Word and element pointing entries:

╔══

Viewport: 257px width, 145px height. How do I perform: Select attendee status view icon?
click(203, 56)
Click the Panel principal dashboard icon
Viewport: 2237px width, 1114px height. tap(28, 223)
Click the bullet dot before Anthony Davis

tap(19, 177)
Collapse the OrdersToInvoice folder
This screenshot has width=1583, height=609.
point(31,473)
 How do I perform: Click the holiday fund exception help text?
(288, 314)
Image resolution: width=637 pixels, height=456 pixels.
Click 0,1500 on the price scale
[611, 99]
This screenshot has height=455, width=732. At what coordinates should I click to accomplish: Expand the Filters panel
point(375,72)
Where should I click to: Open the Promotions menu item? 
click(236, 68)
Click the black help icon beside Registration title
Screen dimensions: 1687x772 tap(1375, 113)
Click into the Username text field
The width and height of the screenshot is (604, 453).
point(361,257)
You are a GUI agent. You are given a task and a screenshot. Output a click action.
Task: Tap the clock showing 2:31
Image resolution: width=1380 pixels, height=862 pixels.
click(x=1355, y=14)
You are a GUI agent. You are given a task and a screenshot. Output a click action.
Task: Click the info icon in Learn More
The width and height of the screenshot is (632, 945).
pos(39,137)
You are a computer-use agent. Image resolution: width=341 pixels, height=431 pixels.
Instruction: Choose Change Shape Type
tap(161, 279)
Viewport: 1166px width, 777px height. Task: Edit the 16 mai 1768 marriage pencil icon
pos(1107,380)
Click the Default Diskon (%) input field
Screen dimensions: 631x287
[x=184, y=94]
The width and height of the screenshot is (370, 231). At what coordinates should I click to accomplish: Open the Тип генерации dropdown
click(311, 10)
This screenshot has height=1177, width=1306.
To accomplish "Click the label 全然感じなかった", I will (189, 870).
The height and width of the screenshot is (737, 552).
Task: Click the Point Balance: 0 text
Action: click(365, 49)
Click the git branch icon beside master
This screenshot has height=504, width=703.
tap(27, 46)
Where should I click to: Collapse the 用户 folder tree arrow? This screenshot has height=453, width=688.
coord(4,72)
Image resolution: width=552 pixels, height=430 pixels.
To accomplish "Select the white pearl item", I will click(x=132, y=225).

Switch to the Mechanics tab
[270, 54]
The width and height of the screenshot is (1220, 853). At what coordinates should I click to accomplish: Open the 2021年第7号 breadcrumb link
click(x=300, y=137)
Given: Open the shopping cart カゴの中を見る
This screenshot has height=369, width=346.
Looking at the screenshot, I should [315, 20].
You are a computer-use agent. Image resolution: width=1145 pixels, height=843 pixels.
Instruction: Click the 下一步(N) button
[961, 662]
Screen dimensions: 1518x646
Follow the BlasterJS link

╚══

Report every line of the records above that contains the string "pixels", treating uppercase and lowercase as different.

Image resolution: width=637 pixels, height=456 pixels.
Image resolution: width=1380 pixels, height=862 pixels.
You are a computer-use agent. Image resolution: width=341 pixels, height=431 pixels.
Image resolution: width=552 pixels, height=430 pixels.
You are a computer-use agent. Image resolution: width=1145 pixels, height=843 pixels.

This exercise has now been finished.